Recently captured documents released yesterday by CENTCOM show an al Qaeda in Iraq that is dispirited and weak.
In one document as released by the U.S., an unidentified al-Qaida member writes that the influence and power of Iraq’s Shiite majority cannot be taken lightly, especially in Baghdad, “particularly when the power of the ministries of Interior and Defense is given to them, compared to the power of the mujahedeen” in the city. The document says that the Baghdad cells are capable of only “hit and run” operations, leading the public to conclude that “the Shiites are stronger in Baghdad and nearer to controlling it, while the mujahedeen … are not considered more than a daily annoyance to the Shiite government.”

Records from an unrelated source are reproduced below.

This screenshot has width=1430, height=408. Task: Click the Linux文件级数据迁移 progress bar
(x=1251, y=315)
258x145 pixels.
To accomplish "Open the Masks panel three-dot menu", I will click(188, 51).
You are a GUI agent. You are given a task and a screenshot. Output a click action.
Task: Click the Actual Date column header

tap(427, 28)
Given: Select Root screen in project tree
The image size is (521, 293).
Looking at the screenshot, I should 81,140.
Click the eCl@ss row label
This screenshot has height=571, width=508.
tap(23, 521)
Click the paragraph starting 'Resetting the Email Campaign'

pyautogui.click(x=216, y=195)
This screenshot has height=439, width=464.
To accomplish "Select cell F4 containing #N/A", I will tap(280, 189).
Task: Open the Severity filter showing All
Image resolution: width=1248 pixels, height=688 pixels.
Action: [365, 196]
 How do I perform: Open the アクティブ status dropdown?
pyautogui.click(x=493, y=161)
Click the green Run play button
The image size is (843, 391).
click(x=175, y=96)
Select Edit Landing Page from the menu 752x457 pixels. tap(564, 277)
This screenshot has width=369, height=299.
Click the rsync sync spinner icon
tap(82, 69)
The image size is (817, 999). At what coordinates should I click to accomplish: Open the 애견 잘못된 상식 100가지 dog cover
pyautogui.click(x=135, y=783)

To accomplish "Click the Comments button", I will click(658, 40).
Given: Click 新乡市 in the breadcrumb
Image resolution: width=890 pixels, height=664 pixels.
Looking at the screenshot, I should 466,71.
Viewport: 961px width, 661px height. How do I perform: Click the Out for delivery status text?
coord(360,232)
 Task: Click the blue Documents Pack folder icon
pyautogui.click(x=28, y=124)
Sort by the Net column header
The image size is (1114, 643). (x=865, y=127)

[T]he strategy document complains that “the strength of the brothers in Baghdad” is based mostly on car bombs and “groups of assassins lacking any organized military capabilities.” The writer complains that the Americans and the Iraqi government forces “were able to absorb our painful blows,” raise new recruits and “take control of Baghdad as well as other areas, one after the other.” “This is why every year is worse than the previous year, as far as the mujahedeen’s control and influence over Baghdad,” the document said.
Of course, as several of Morrissey’s commenters point out, al Qaeda in Iraq is but a fraction of the “insurgency.” Still, the suicide bombings are what has captured the attention of the Western press and seem to have had the most impact in making Americans lose faith in the war effort. It would be ironic, indeed, if the same set of objective facts was simultaneously making both sides think they are losing.
Update: Cori Dauber is amazed that Morrissey did a better job of interpreting the translation than CENTCOM’s press office, which dramatically underplays the document.